◆ TEXT BLOCK
[Start of section]

WTVM Editorial 01/25/23: Persistence solved the case
OPELIKA, Ala. (WTVM) - It was a case we followed for 11 years, the case of a missing girl found dead, whose identity was unknown.
Police and forensics experts never gave up on the 6-year-old girl they called Baby Jane Doe, even when the clues were almost non-existent.
The Opelika Police Department deserves accolades for their incredible persistence over more than a decade to finally give Jane Doe a name and to bring her accused killers to justice.
Skull and bones were all that were left of the girl we now know was Amore Wiggin when they were found in 2012.
She was in the sole custody of her father, living in an Opelika mobile home, at the time her partial remains were found.
For years, investigators kept the case alive, running down thousands of tips and never giving up in their fight to identify the anonymous young girl.
Opelika police worked with multiple forensic experts and DNA companies, who each contributed to the painstaking work of identifying Amore.
The kind of research that turned the tide was a type of genealogy used to identify biological parents of adopted babies.
The little girl who died from abuse suffered numerous broken bones, many of which had healed before being broken again.
It would have been understandable if Baby Jane Doe had never been identified because the odds were very low that she would be identified, but they weren’t zero.
Solving this disturbing case of murder by child abuse was possible because of the pledge by investigators to never give up.
The police said they considered Baby Jane Doe part of their family.
Police, the scientific community, and even the media kept the case alive, never forgetting Amore and always updating viewers on any new break in the case.
Baby Jane Doe’s journey from an unknown victim to a well-known true crime case, shows us the great dedication of law enforcement.
That’s especially true when it comes to the most vulnerable among us: Children like Amore Wiggins.

[End of section]

◆ INSTRUCTIONS
1) According to the editorial, in what year were the girl's remains found?
2) List everyone the editorial says kept the case alive.
3) Please duplicate the editorial's wording from "The police said" up to and including "of law enforcement.".
Rely on the editorial alone.

◆ DATA PROVIDED
[Start of section]

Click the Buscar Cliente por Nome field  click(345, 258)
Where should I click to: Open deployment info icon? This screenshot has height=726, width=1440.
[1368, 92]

[End of section]

◆ SOLUTION SET
1) 2012

2) Police, the scientific community, and the media.

3)
The police said they considered Baby Jane Doe part of their family.
Police, the scientific community, and even the media kept the case alive, never forgetting Amore and always updating viewers on any new break in the case.
Baby Jane Doe’s journey from an unknown victim to a well-known true crime case, shows us the great dedication of law enforcement.